Pour autant, dans le cadre d’une relation amoureuse saine, l’acceptation ne suppose pas l’absence de sentiments négatifs, d’irritation vis-à-vis des imperfections de l’autre. Elle suppose de reconnaître la présence de ces imperfections et d’accepter que celles-ci puissent parfois engendrer des émotions négatives.


Applications cliniques


Dans la pratique clinique, un certain nombre de programmes basés sur la notion d’acceptation du partenaire, destinés aux couples en difficulté, ont vu le jour. L’objectif central de tous ces programmes est de conduire les partenaires de la relation à comprendre que les imperfections de l’autre sont normales et inévitables. Il s’agit également de leur faire prendre conscience que ce ne sont pas véritablement les imperfections de l’autre comme telles qui sont une source de détresse mais bien les réactions émotionnelles suscitées par l’attention portée à ces imperfections. Ces thérapies sont donc responsabilisantes et centrées sur l’acceptation pleine et entière de l’autre, avec ses défauts et ses imperfections. Elles ont par ailleurs montré leur efficacité dans l’amélioration de la relation amoureuse et du bien-être du couple.

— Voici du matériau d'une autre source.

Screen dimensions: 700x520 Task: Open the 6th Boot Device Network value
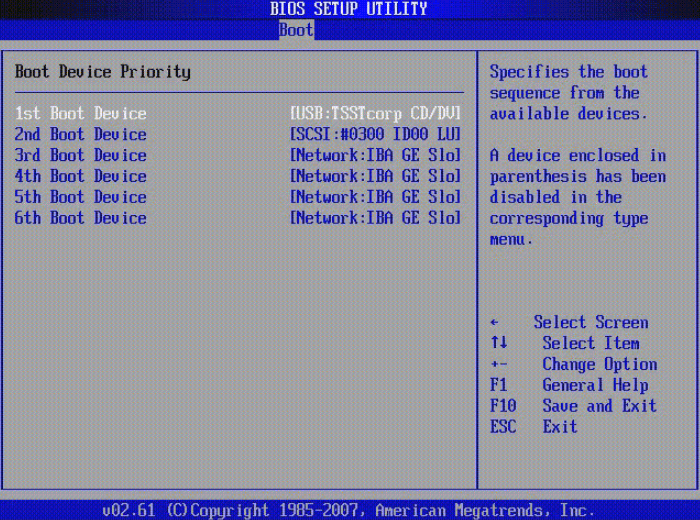coord(375,219)
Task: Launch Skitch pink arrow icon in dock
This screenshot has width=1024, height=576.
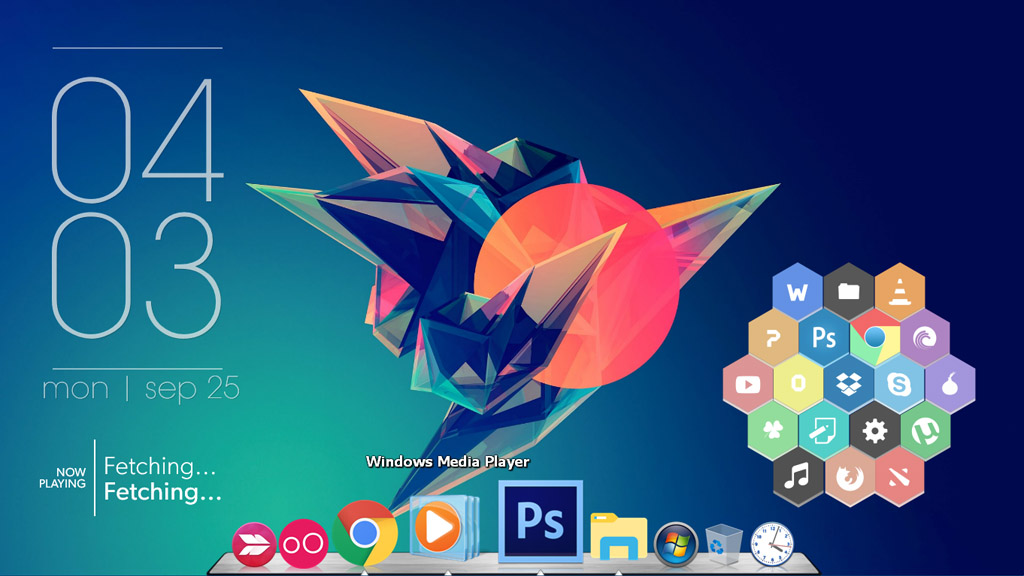Action: pos(253,543)
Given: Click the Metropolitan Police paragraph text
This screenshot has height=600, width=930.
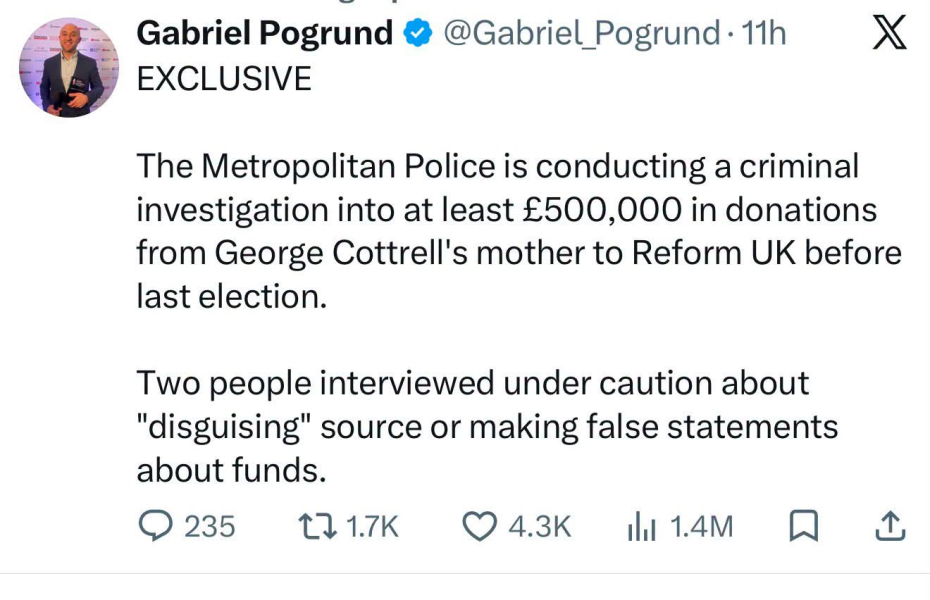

Pleine conscience, acceptation et satisfaction dans la relation amoureuse


Ces thérapies mettent en œuvre des exercices qui s’adressent aux deux partenaires du couple. Une disposition à la pleine conscience d’un seul des partenaires peut apporter un bénéfice pour l’autre partenaire en favorisant sa meilleure acceptation, et permettant ainsi une relation amoureuse plus satisfaisante.

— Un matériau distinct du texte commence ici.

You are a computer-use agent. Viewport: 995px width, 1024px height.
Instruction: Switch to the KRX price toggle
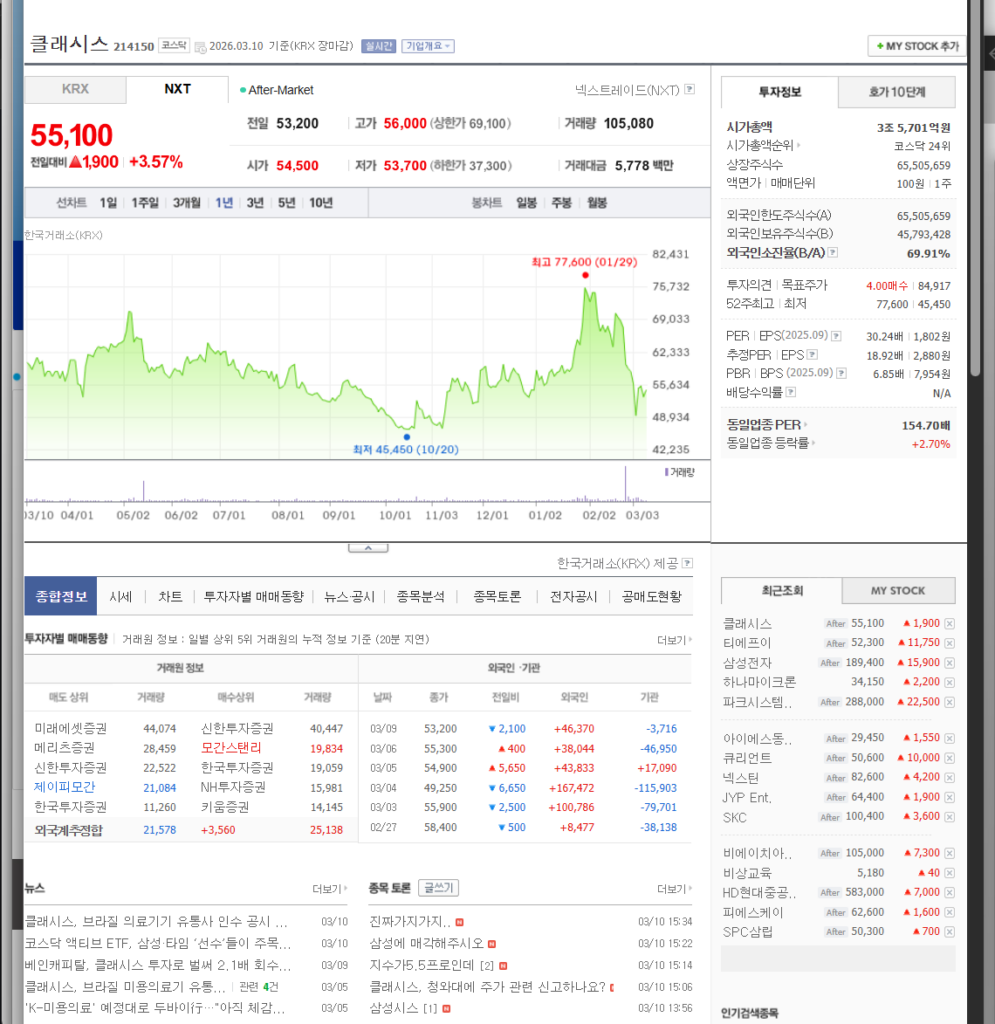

Des études sur l’association entre la pleine conscience, l’acceptation du partenaire et la satisfaction relationnelle au sein du couple ont confirmé le fait que la capacité d’un partenaire à accepter les défauts de l’autre était d’autant plus grande que sa disposition à la pleine conscience était importante. Elles ont également montré qu’une plus grande acceptation du partenaire était liée à une meilleure satisfaction de la relation amoureuse.

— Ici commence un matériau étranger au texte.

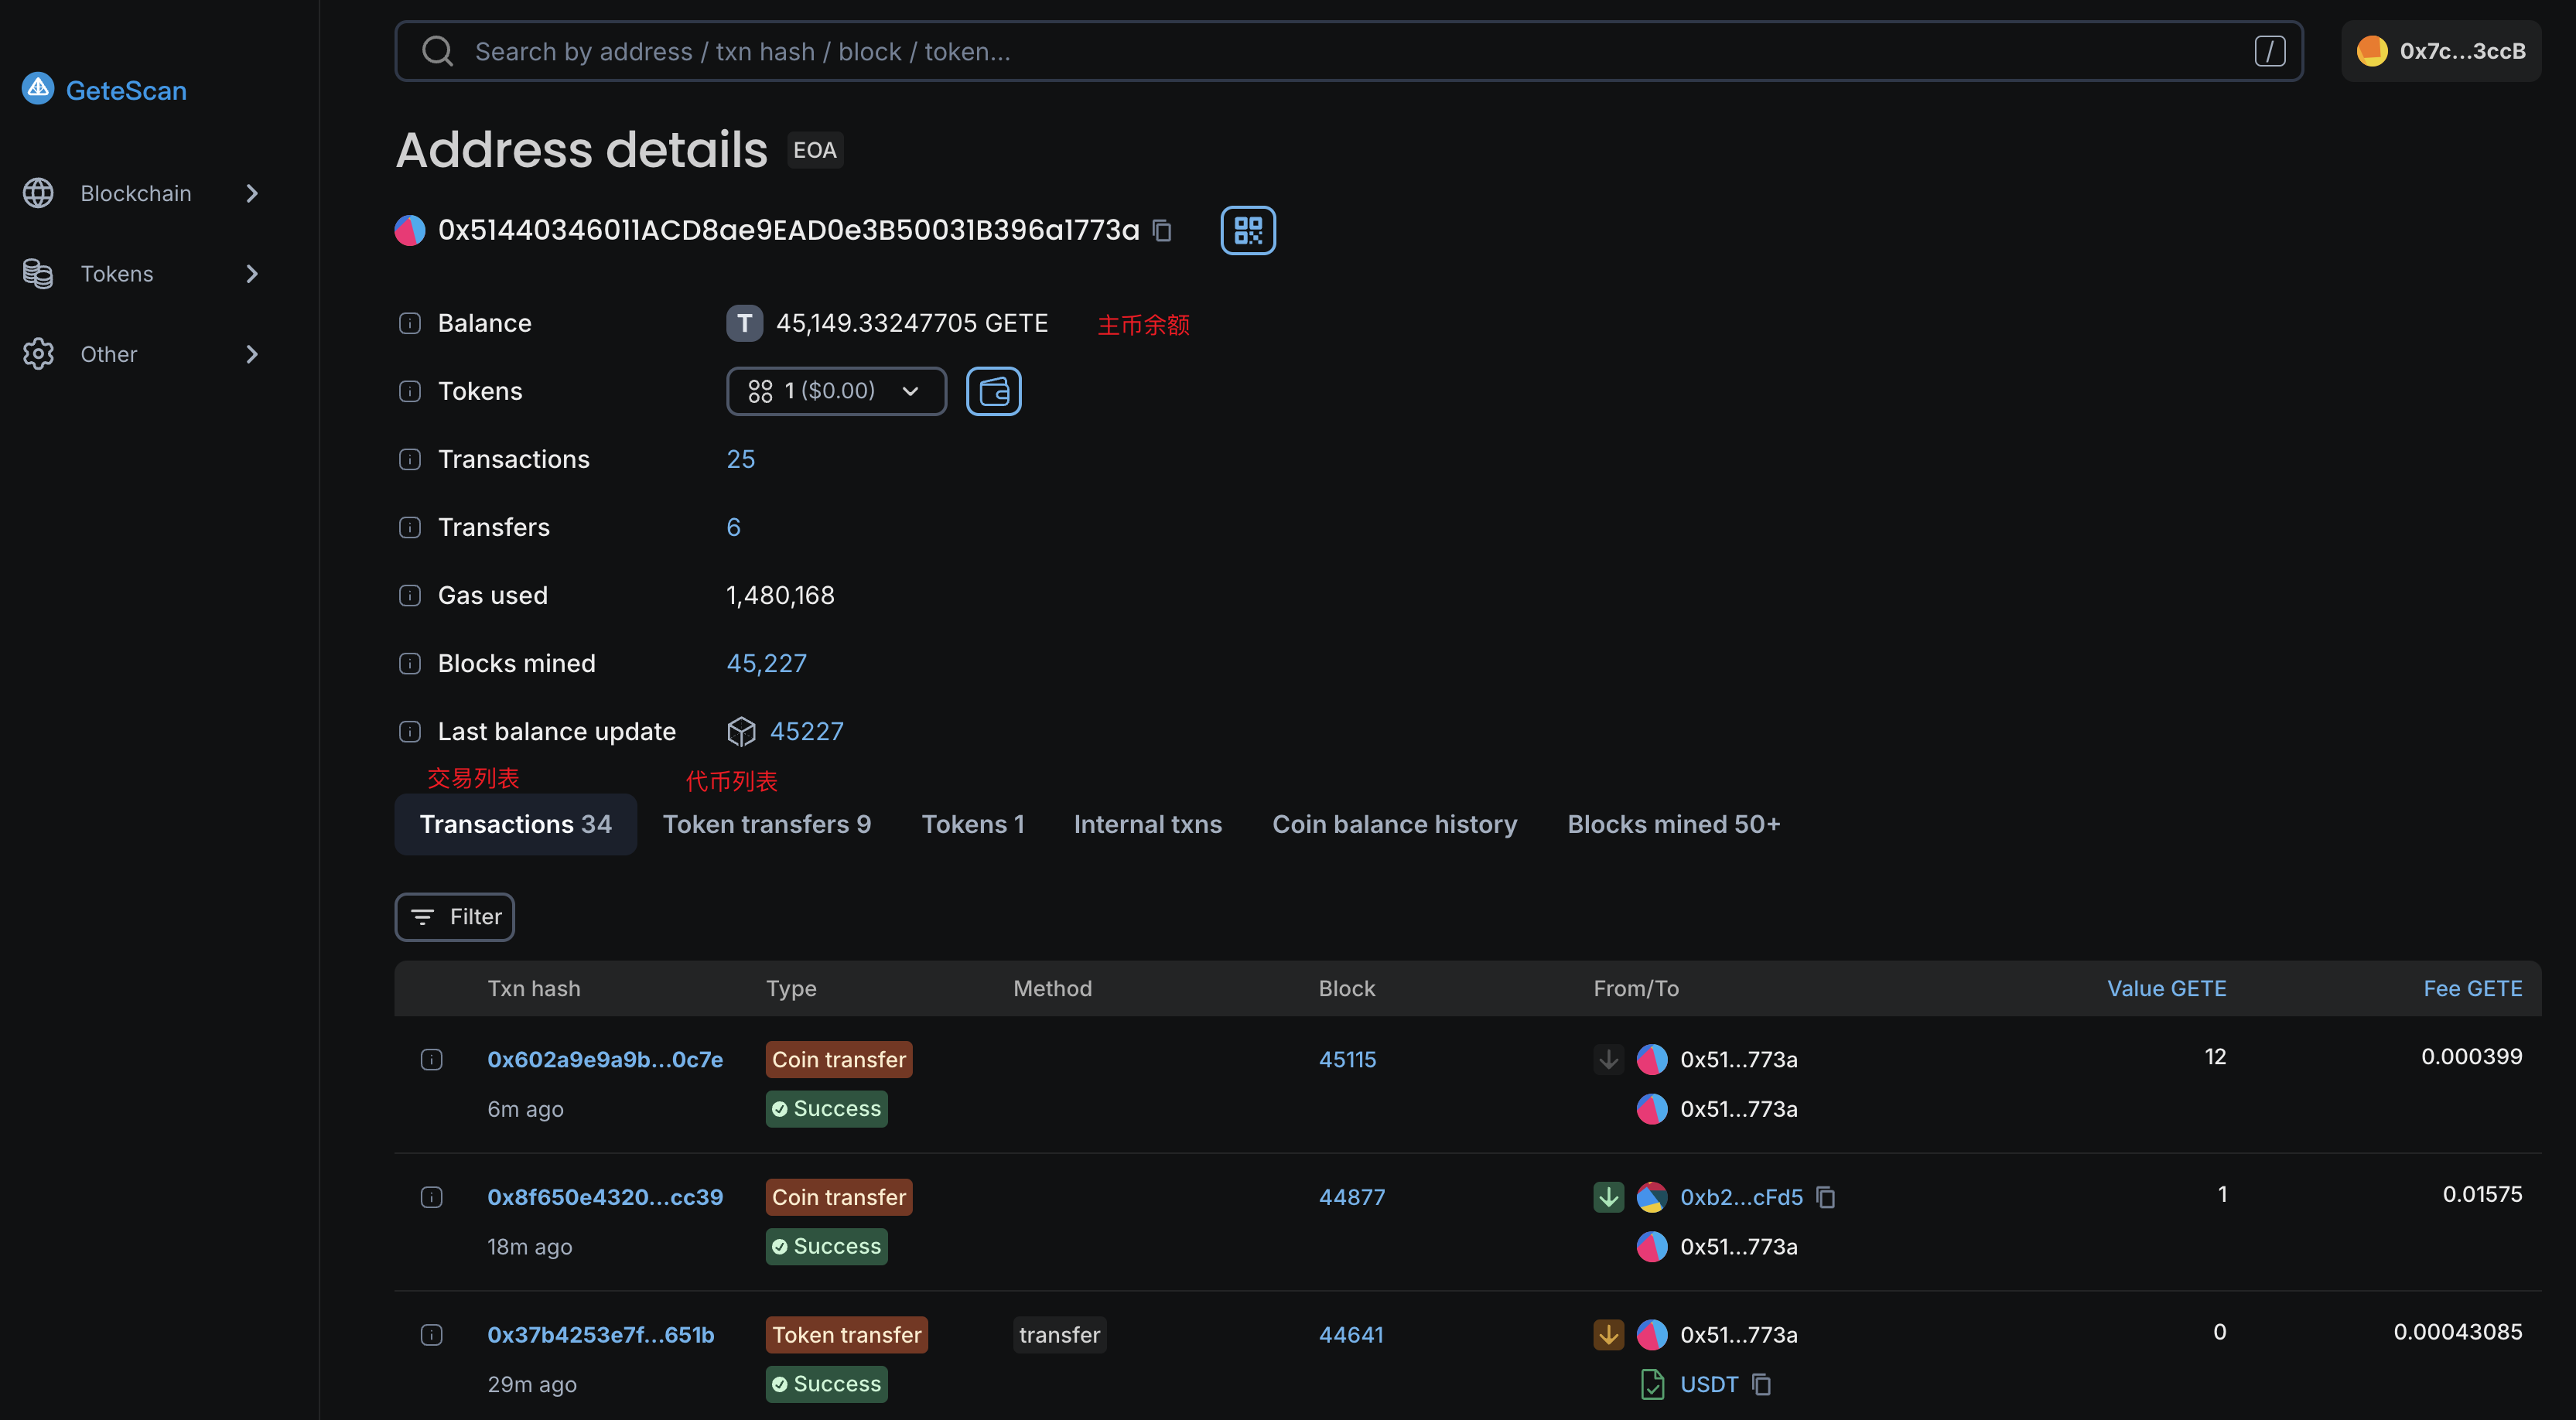Copy the full wallet address

1161,231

L’acceptation n’est pas la résignation


Alors, l’acceptation sauvera-t-elle du naufrage tout couple pris dans la tempête ? Rien n’est moins sûr : la ligne de partage est étroite entre l’acceptation du partenaire au sein d’une relation saine, source de satisfaction et de stabilité pour le couple et la résignation à tous les comportements du partenaire. Cette forme de résignation est bien souvent le signe d’une relation toxique. Ainsi, à force de trop accepter, on peut finir par perdre le sens de la limite et se retrouver piégé dans une relation abusive.


La pleine conscience pourrait-elle alors contribuer également à cela ? Au contraire, la pleine conscience pourrait au contraire permettre de prendre conscience de certains processus inconscients et automatiques. Ceux-là même qui conduisent à tolérer, justifier et rationaliser le comportement du partenaire dans les situations d’abus.